A. Well, we thought we would have been safe if we got to Fender’s.
Q. Was there anything said by Ransom Connelly when the shotgun came out the window and during the time that it was pointed at him and you?
A. He said Oh God, what are they going to do?
Q. What conversation during the entire time, beginning from Zion Road and coming on down No. 64-70 what, if anything, did Ransom Connelly say about wanting the vehicle behind to go on and pass to leave you alone?
A. Yea, he said I wish they’d go ahead and pass and leave us alone.
Kincaid’s testimony before the jury essentially paralleled that given during the voir dire hearing. He did state before the jury, however, that they “drove up the road frightened” and that he [Kincaid] “was beginning to get more frightened after [the defendant] wouldn’t pass” and “after we pulled off the road, and after the shotgun came out of the window I just froze.”

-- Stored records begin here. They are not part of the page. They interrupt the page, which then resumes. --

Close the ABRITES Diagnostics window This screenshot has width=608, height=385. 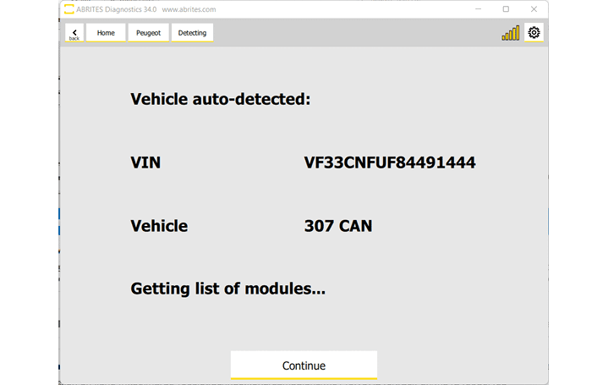pyautogui.click(x=533, y=9)
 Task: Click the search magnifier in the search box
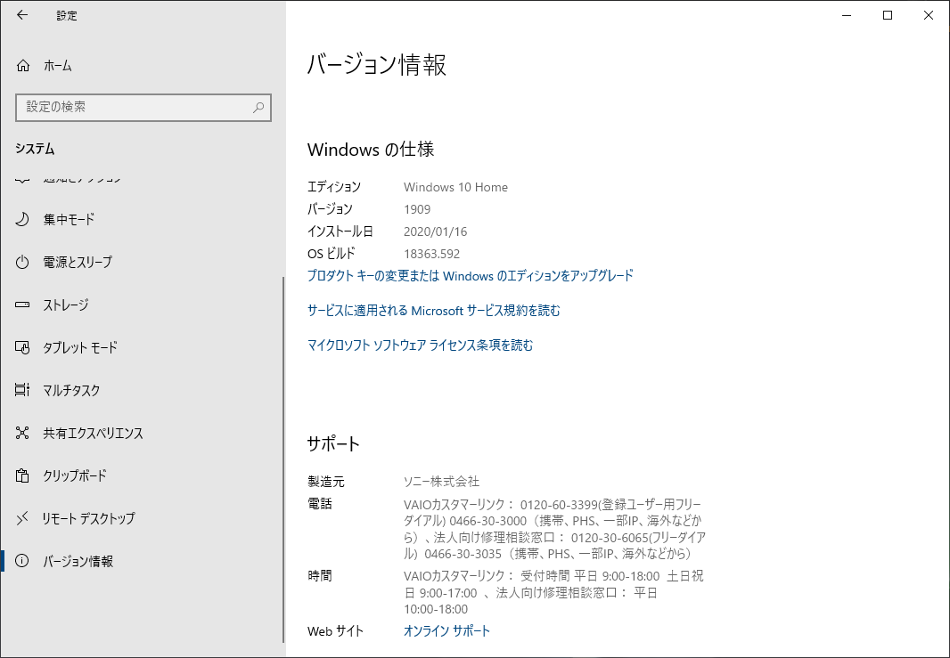(258, 107)
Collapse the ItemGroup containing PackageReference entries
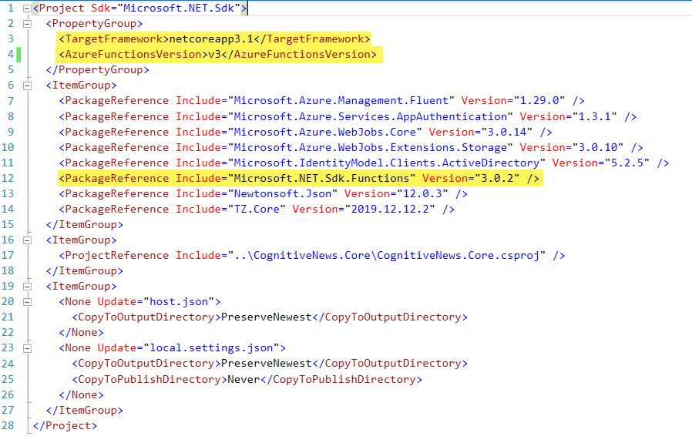692x443 pixels. coord(27,86)
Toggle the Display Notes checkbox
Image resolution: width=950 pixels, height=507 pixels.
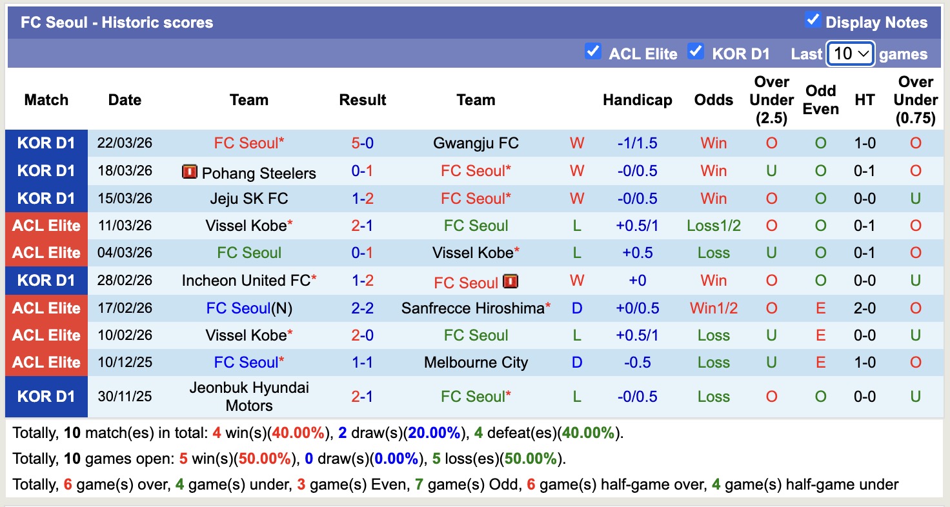(x=813, y=20)
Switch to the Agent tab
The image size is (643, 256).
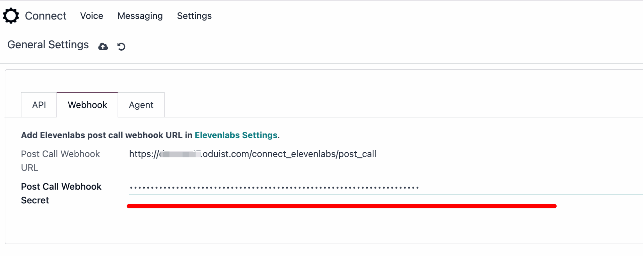[x=141, y=105]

It seems then that although there was a considerable amount of “wondering” about the intentions of their pursuer, and some very legitimate concern and apprehension engendered by defendant’s inexplicable behavior, there is no evidence that either Kincaid or Connelly believed that the ultimate result of the pursuit would be death — at least not until the shotgun appeared. In fact, Connelly’s final utterance, “Oh God, what are they going to do?” suggests that, even then, the controlling factor was as much incredulity as it was fear.

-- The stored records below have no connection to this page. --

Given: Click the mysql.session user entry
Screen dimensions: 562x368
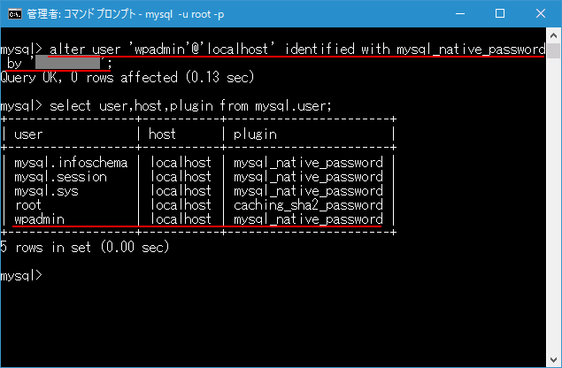Looking at the screenshot, I should coord(64,177).
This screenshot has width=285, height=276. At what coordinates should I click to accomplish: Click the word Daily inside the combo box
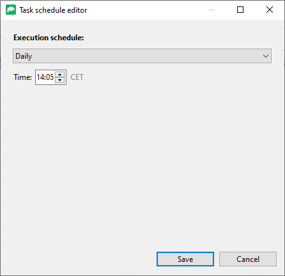pos(24,56)
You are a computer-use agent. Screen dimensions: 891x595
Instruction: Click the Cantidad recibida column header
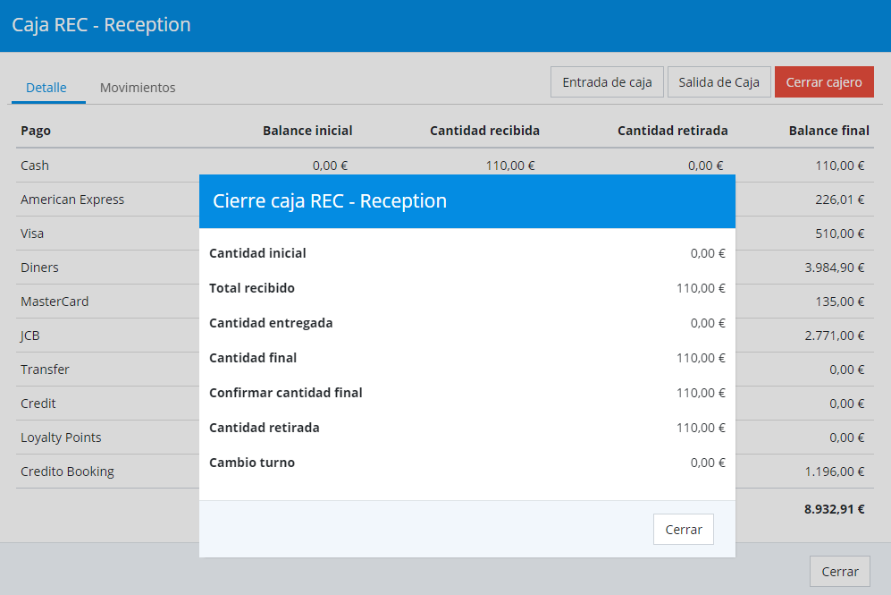[x=484, y=131]
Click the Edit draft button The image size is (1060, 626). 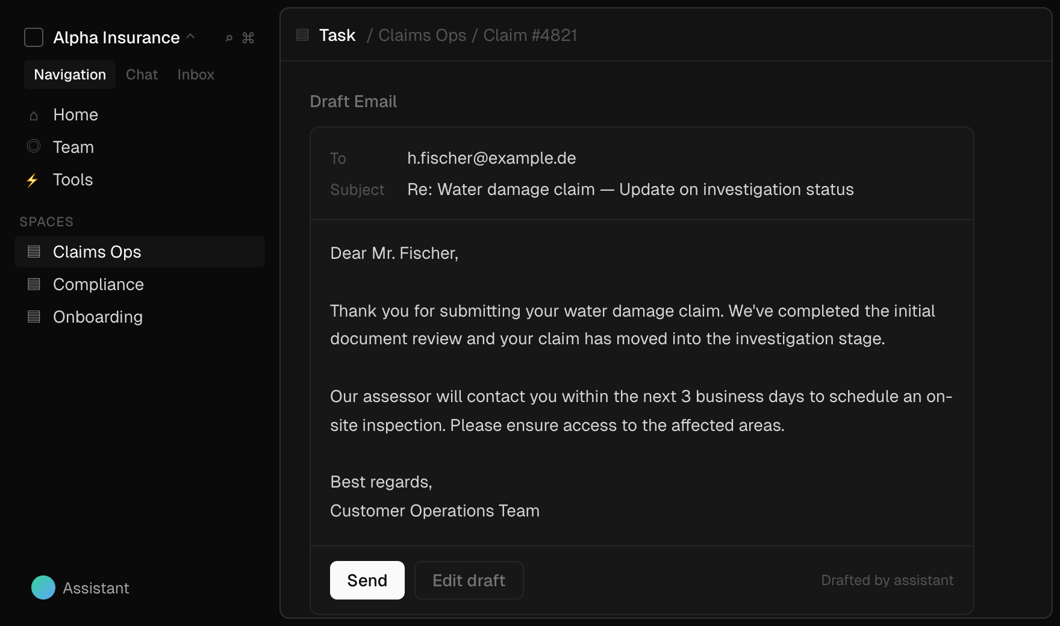point(469,580)
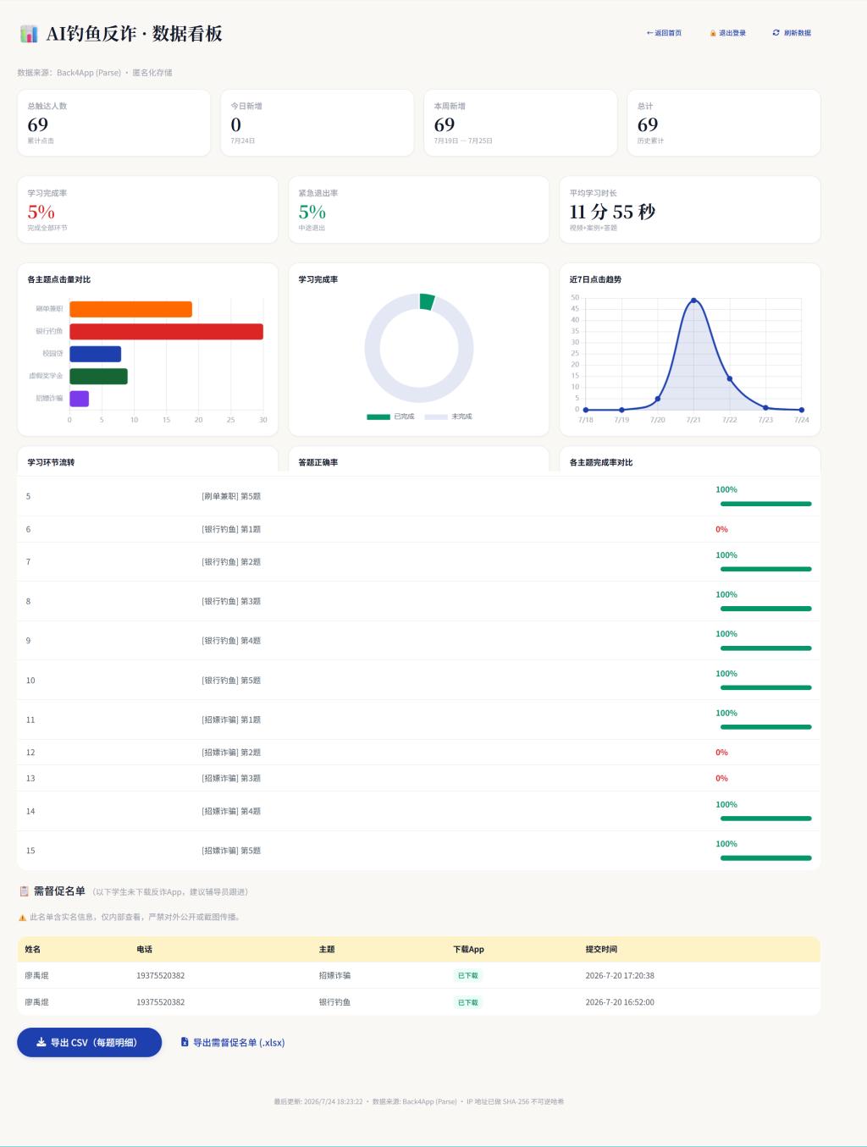Click the 7/21 peak point on trend chart
This screenshot has width=867, height=1147.
tap(693, 301)
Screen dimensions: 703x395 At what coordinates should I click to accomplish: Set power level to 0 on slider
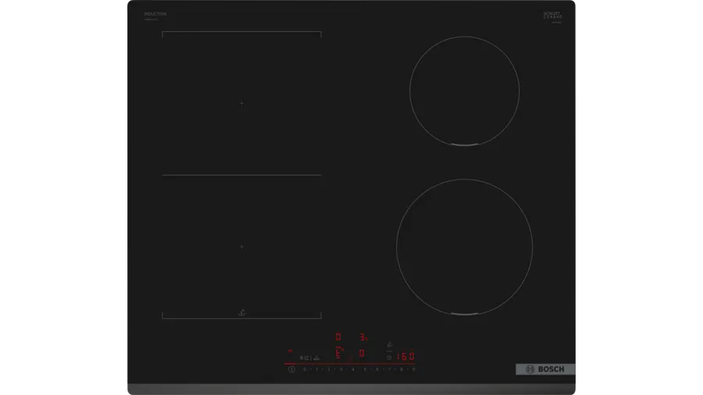304,368
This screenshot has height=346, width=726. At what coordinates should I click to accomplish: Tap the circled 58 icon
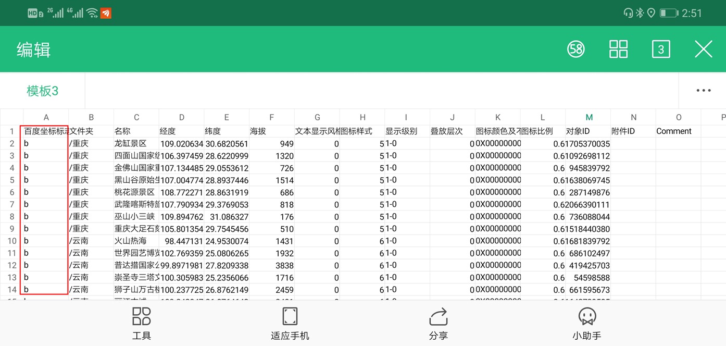tap(576, 50)
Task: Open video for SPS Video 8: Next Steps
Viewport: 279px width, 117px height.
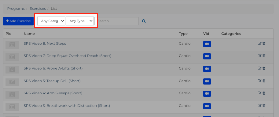Action: (x=207, y=44)
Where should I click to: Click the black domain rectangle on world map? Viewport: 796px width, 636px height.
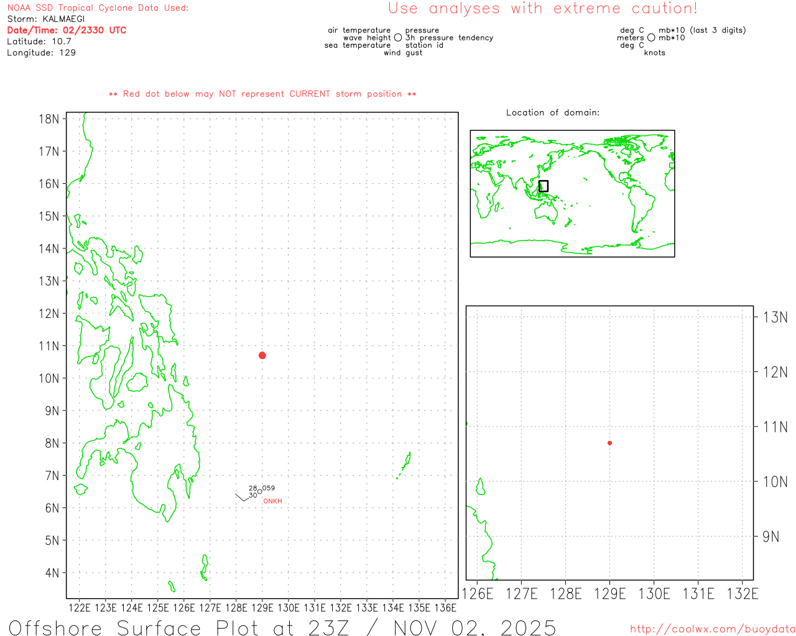coord(543,186)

*496We do not consider this evidence sufficient to support the State’s theory that Ransom Connelly suffered excessive psychological torture as he was being “stalked for the kill.”
Because we have held that the submission of the G.S. § 15A-2000(e)(9) factor was error in this case, we deem it unnecessary to address defendant’s challenge to the jury instructions on this factor.
 V. Defendant contends that the evidence was insufficient to support the aggravating circumstance that “[t]he defendant knowingly created a great risk of death to more than one person by means of a weapon or device which would normally be hazardous to the lives of more than one person.” G.S. § 15A-2000(e)(10). This Court has not previously spoken to this particular aggravating circumstance nor to its equivalent in the Fair Sentencing Act— G.S. § 15A-1340.4(a)(l)(g), bearing identical language.1
At least five states have similar aggravating factors requiring a risk of death to more than one person by a weapon or device that would normally be hazardous to the lives of more than one person.2
The G.S. § 15A-2000(e)(10) aggravating factor requires a showing that defendant (1) knowingly created a great risk of death to more than one person, (2) by means of a weapon or device which would normally be hazardous to the lives of more *497than one person. This factor thus addresses essentially two considerations: a great risk of death knowingly created and the weapon by which it is created. We therefore address ourselves to both the risk and the weapon.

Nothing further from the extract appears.